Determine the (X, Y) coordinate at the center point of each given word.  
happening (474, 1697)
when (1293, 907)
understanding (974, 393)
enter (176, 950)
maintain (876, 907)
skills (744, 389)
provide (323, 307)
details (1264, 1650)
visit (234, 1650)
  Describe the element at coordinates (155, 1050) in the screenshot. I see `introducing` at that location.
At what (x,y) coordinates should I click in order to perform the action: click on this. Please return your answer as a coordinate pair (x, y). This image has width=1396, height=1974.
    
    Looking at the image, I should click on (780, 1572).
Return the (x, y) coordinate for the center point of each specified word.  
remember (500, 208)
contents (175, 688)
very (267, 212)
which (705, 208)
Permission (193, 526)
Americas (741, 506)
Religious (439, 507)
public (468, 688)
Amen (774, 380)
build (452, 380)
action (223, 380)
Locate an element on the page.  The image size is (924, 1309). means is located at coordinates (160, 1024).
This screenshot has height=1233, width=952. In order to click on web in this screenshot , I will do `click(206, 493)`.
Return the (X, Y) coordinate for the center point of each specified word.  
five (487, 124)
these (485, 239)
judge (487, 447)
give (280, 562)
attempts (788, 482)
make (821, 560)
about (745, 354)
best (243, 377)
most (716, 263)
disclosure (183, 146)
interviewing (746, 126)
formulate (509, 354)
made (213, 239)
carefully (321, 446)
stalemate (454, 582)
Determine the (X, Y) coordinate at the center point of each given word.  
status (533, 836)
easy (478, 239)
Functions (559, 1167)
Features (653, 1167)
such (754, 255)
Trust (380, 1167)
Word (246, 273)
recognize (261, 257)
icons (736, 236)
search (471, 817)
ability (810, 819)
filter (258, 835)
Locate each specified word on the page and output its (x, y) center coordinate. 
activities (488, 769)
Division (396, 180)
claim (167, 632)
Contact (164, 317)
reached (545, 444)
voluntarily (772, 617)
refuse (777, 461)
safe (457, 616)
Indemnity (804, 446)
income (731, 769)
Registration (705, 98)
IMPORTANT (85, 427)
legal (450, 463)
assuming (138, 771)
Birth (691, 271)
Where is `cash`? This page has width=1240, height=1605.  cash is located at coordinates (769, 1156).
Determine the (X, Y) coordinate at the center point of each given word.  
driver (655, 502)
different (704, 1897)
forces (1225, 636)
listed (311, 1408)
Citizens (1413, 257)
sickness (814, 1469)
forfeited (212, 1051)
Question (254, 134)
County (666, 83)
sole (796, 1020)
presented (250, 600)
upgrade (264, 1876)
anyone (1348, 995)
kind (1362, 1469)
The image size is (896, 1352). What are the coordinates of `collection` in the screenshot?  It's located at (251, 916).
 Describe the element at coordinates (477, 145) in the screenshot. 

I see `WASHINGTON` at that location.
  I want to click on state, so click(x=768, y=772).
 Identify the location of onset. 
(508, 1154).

→ **WRITTEN TASK**:
Set down again, word for word, the lines of the records starting with the line containing "assuming (138, 771)" and going on through the line containing "The image size is (896, 1352).", both included.

→ **EXPECTED OUTPUT**:
assuming (138, 771)
Birth (691, 271)
Where is `cash`? This page has width=1240, height=1605.  cash is located at coordinates (769, 1156).
Determine the (X, Y) coordinate at the center point of each given word.  
driver (655, 502)
different (704, 1897)
forces (1225, 636)
listed (311, 1408)
Citizens (1413, 257)
sickness (814, 1469)
forfeited (212, 1051)
Question (254, 134)
County (666, 83)
sole (796, 1020)
presented (250, 600)
upgrade (264, 1876)
anyone (1348, 995)
kind (1362, 1469)
The image size is (896, 1352). What are the coordinates of `collection` in the screenshot?  It's located at (251, 916).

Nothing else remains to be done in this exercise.